What to produce —
Examine each line of the data. Copy those that contain the string "click".
Information START
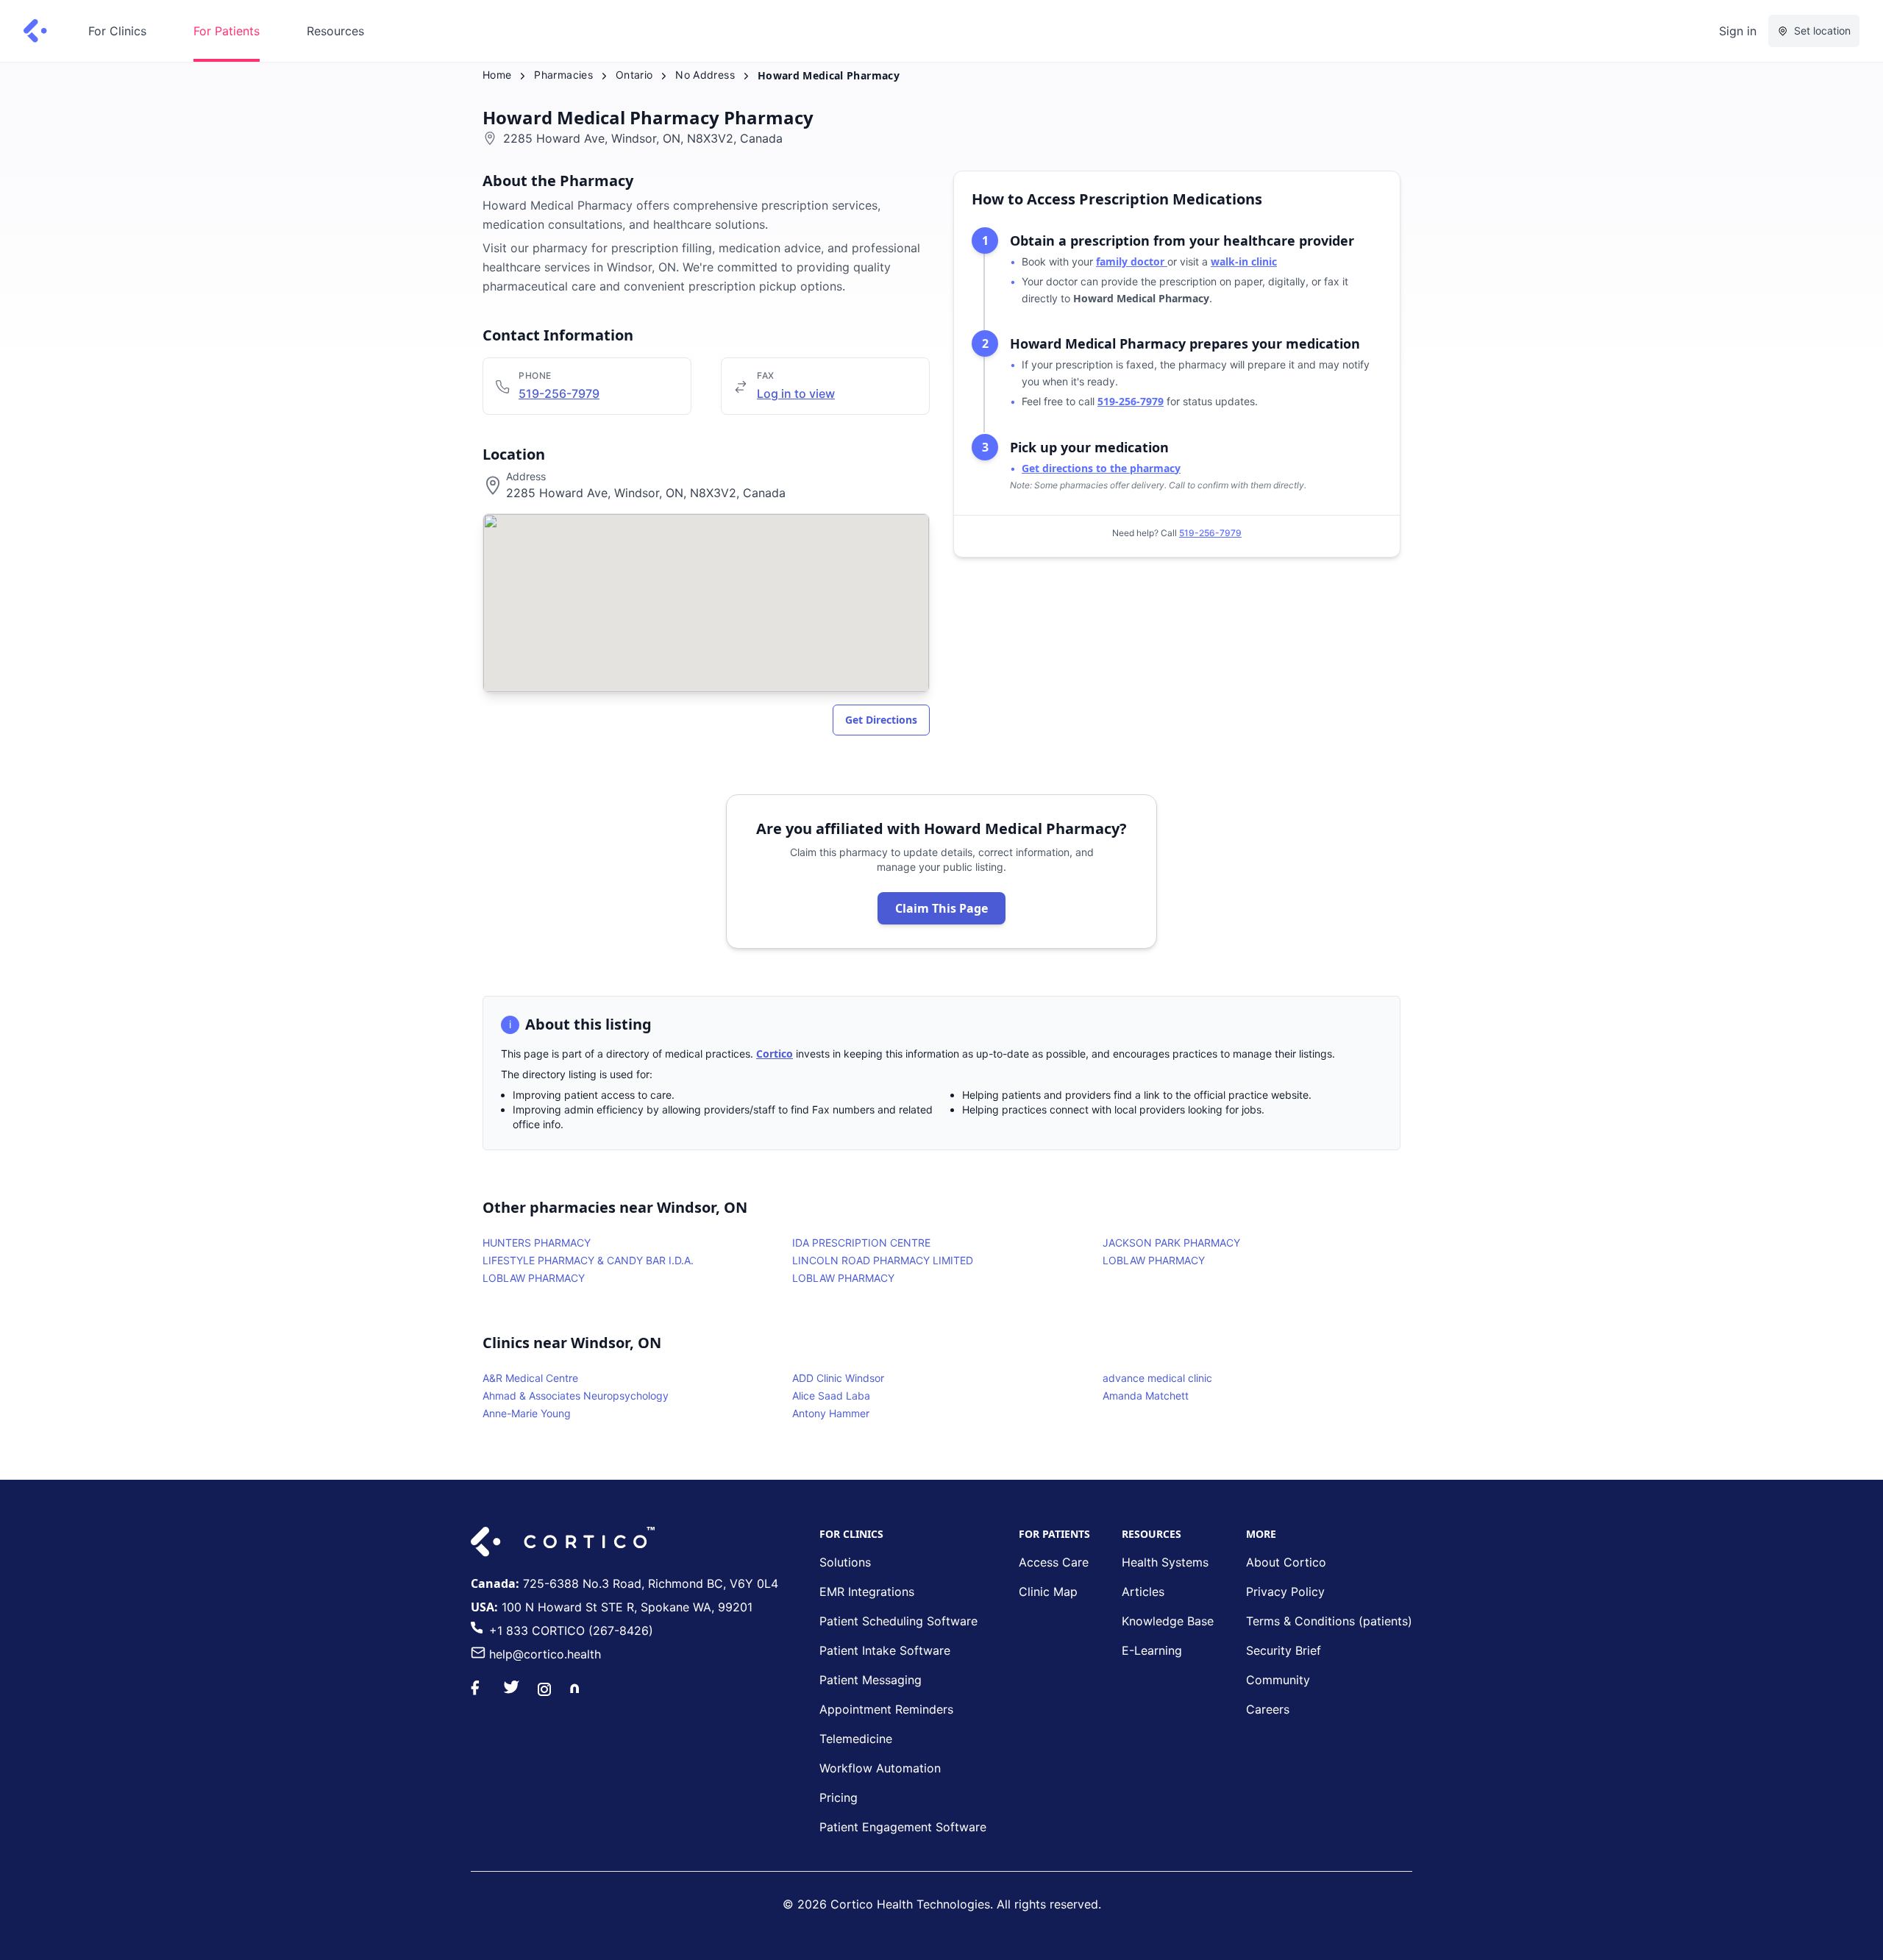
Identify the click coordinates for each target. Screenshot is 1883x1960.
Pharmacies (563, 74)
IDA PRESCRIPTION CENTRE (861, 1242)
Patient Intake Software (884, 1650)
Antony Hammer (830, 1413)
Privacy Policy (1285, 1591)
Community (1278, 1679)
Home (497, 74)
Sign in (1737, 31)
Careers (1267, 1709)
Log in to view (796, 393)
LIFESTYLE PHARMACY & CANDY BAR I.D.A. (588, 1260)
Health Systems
Information END
Information START
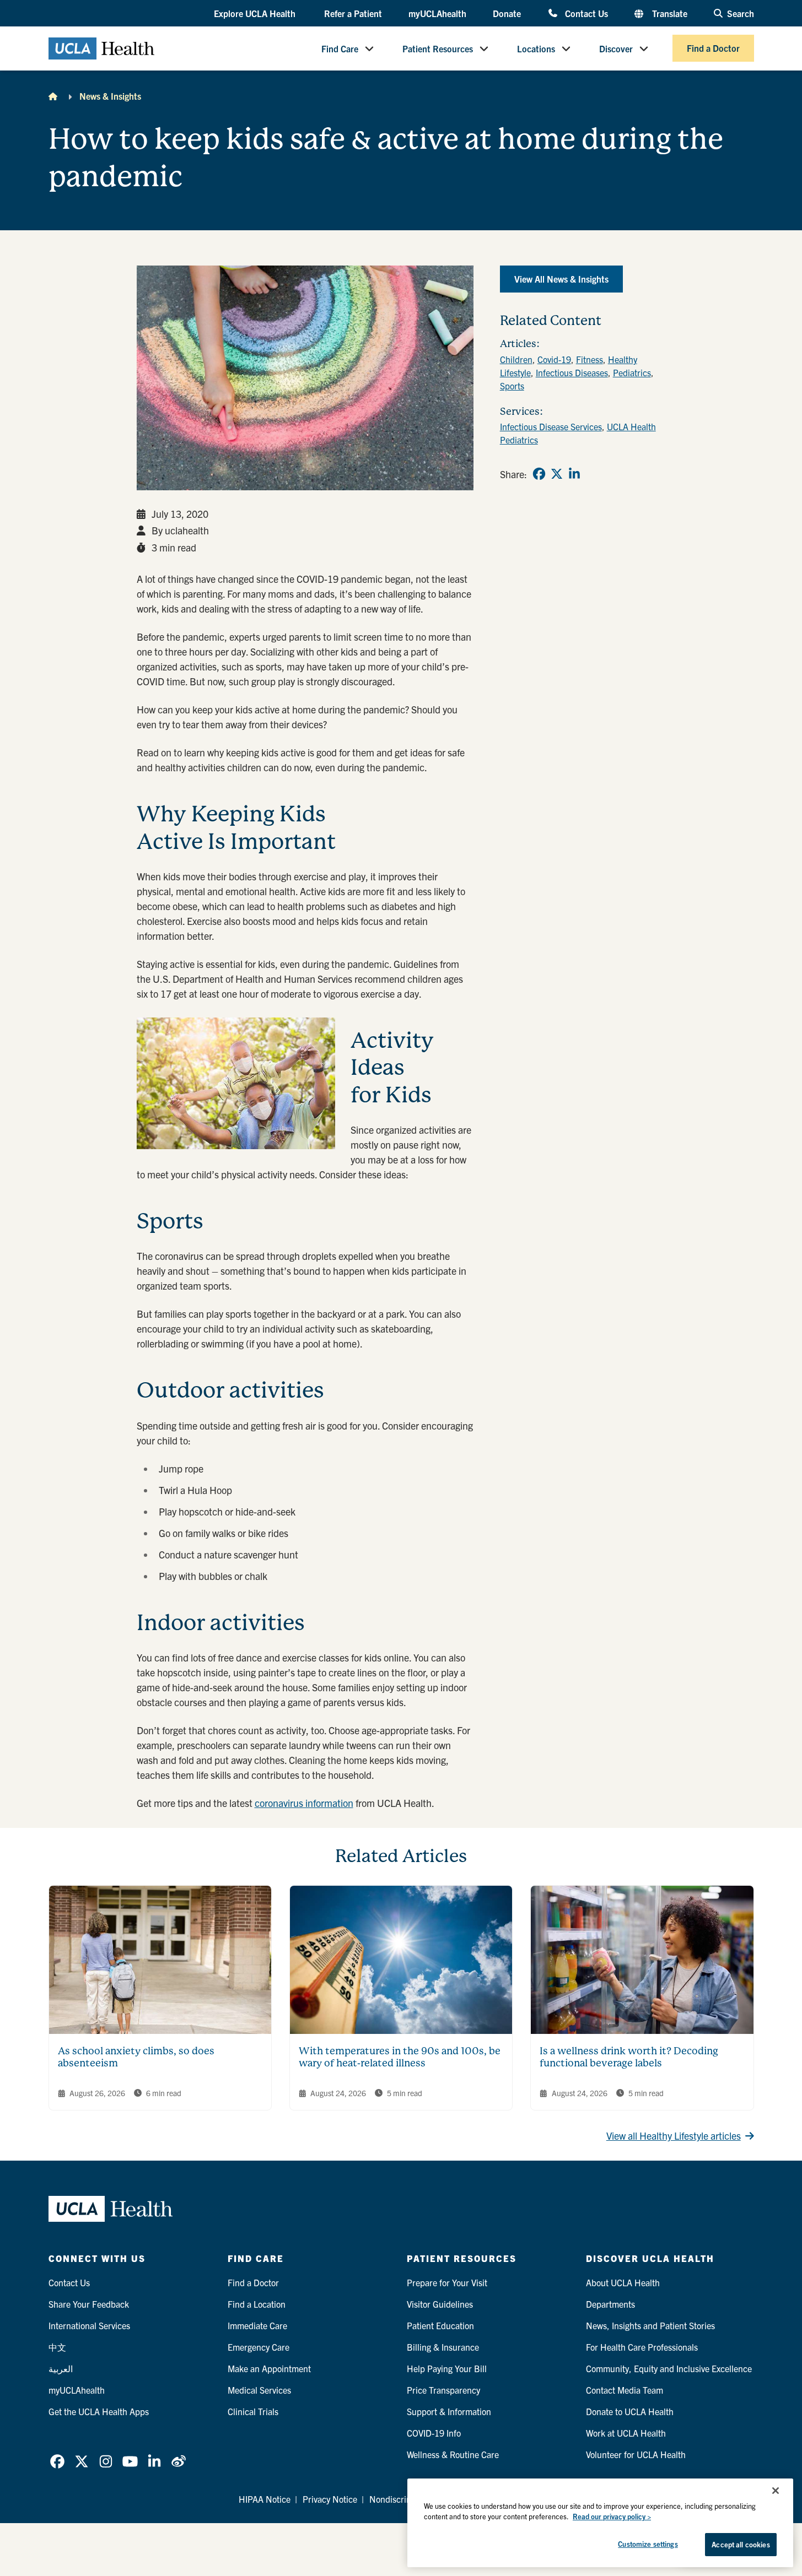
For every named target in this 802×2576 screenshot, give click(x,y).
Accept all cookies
Information END
Output —
Identify the click coordinates for each target. Screenshot is 1883x1960.
For every named target in this 802×2576 screenshot, give click(x,y).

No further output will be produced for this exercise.